Setiap orang sudah tidak asing kalau dikatakan atau diucapkan kata “belajar”, baik itu ia seorang pelajar atau mahasiswa maupun yang bukan, baik itu orang tua ataupun muda, miskin atau kaya, semua akrab dengan kata belajar.
Namun tidak semua orang memahami makna dari belajar, sehingga persepsi dan pemahaman kata belajar dapat saja berbeda. Sebagai sebuah contoh siswa kelas XI SLTA ditanyakan apa arti dari belajar?, banyak yang tidak bisa menjawab !.
Mari Bersama-sama kita khususnya para guru memberikan pemahaman yang jelas terang benderang kepada siswa sebelum memulai Proses Belajar Mengajar yang mengarah kepada mata Pelajaran yang diampu, apa itu arti, tujuan, dan cara belajar !.
Menurut Kamus Besar Bahasa Indonesia (KBBI), “belajar adalah berusaha memperoleh kepandaian atau ilmu, berlatih, berubah tingkah laku atau tanggapan yang disebabkan oleh pengalaman”.
Dari sekian banyak arti belajar, saya cenderung mengambil apa yang menurt W. S. Wrinkle, Psikologi Pengajaran, (Jakarta : Grasindo, 1996), hlm. 53) Belajar adalah mencari informasi atau pengetahuan baru dari sesuatu yang sudah ada di alam dan sekitar. Belajar akan membawa suatu perubahan pada individu-individu yang belajar, atau lebih sederhananya arti belajar adalah usaha seseorang dari tidak tahu menjadi tahu, dari tidak bisa menjadi bisa.
Sehingga dengan usahanya ini maka seseorang yang mengalami proses belajar akan memiliki level transformasi atau tingkatan perubahan yang berbeda dalam pencapaiannya.
Pada level pertama ia akan memperoleh tingkatan mengetahui (sekedar tahu), biasanya orang yang hanya sekedar tahu misal “informasi baru” yang diperolehnya maka ia tidak terlalu menanggapi atau merespon informasi tersebut.
Pada level kedua seseorang dengan usahanya melakukan proses belajar, ia akan lebih daripada level pertama, yakni “memahami”. Memahami sebuah informasi seseorang akan lebih memaknai informasi baru yang diterima, merespon dengan aktif.
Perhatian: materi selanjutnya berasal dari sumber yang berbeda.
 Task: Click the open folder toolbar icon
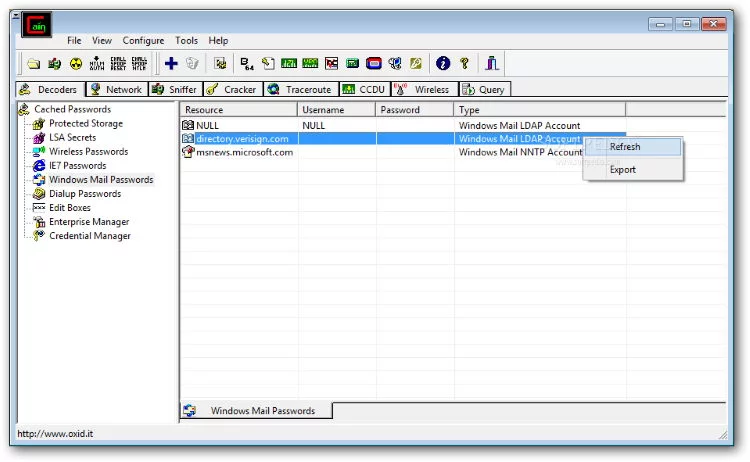[33, 64]
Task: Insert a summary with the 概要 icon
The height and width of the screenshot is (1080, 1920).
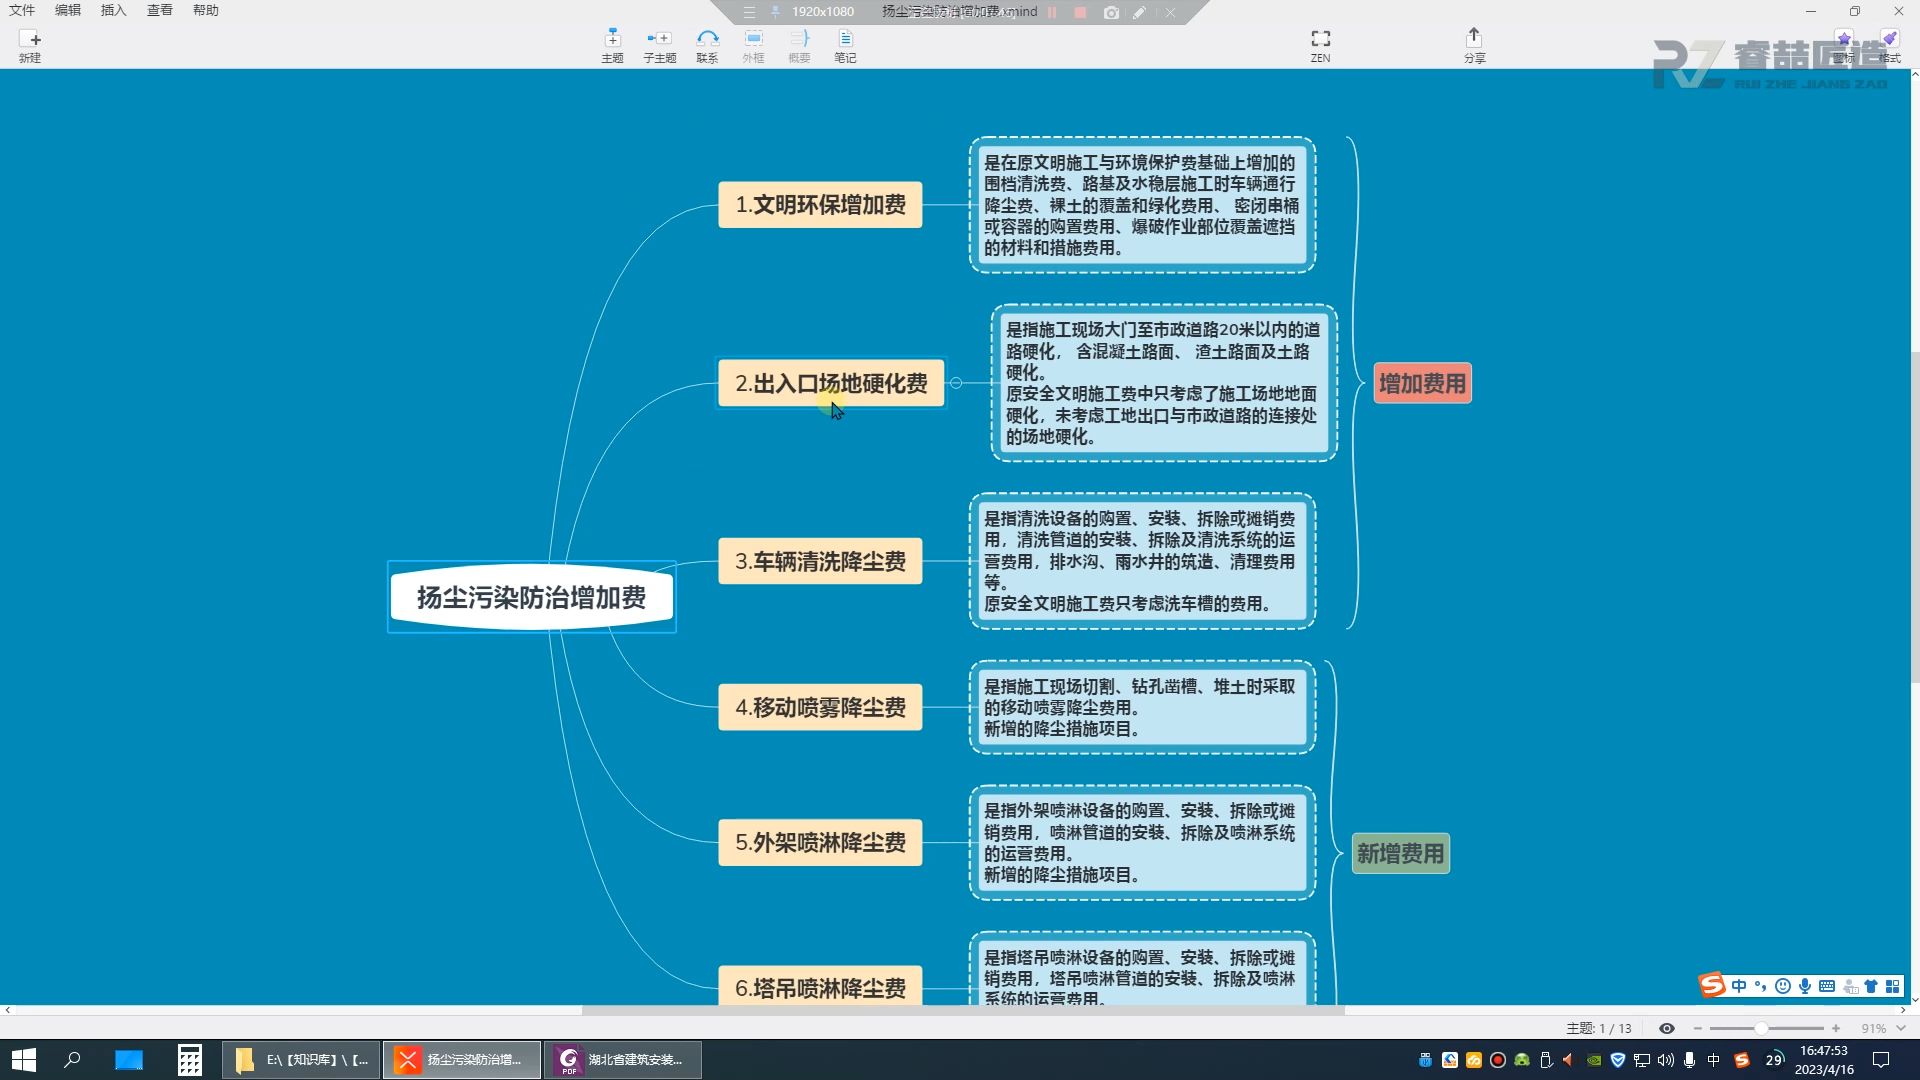Action: click(799, 44)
Mungkin saja sampai pada titik ia “harus“ bertanya dan menyimpulkan informasi tersebut. Penyampaian kembali informasi ini kepada pihak lain oleh seseorang yang paham akan lebih menarik dengan berbagai metode penyampainya.
Level ini juga dapat dikatakan seseorang yang “pintar”, yakni orang yang mampu mencerna apapun dengan sempurna sehingga memiliki pengetahuan yang sangat luas, dan pengetahuan tersebut lah yang menjadi senjata utamanya. Pintar, membutuhkan proses untuk memahami suatu hal terlebih dahulu dengan jangka waktu tertentu. Orang pintar hanya bisa menjawab hal-hal yang telah dipelajari.
Sedangkan level ketiga adalah level “cerdas” dalam belajar, kecerdasan adalah kualitas bawaan dan sifat yang diperoleh kualitas yang melekat, Kualitas bawaan dan sifat yang diperoleh Orang cerdas juga dikenal akan disiplin dan teratur, sehingga ia selalu mampu mengerjakan setiap hal yang diperintahkan sekaligus berusaha untuk menghindari hal-hal yang mendatangkan kerugian.
Sebuah pelajaran faktual dari lawannya cerdas (bodoh) yang dapat kita jadikan sandaran. Pada zaman Rasullah SAW ada seseorang yang bergelar sebagai Abu Jahal (bapaknya kebodohan).
Dari literatur yang diketahui bahwasanya Abu Jahal bukanlah seseorang yang tidak memiliki ilmu. Nama aslinya adalah Amr Ibn Hisham, namun dulu dikenal sebagai sebagai Abū al-akam atau bapak kebijaksanaan. Ia merupakan seorang yang cerdas, fasih berbicara, bijaksana, dan berpengaruh di masyarakat.
Ternyata, semua hal-hal baik dalam diri Abu Jahal tidak mampu menghindarkannya dari kesombongan sehingga enggan menerima kebenaran Islam yang sebenarnya. Orang yang “Bodoh” bukanlah orang yang tidak memiliki ilmu, justru karena ilmu yang dimilikinya tersebutlah ia disebut sebagai orang bodoh dengan sebab tidak melaksanakan atau menerapkan ilmu yang telah ia peroleh untuk mencapai tujuan kebaikan, keuntungan, kebermanfaatan, kemaslahatan, dan sebagainya.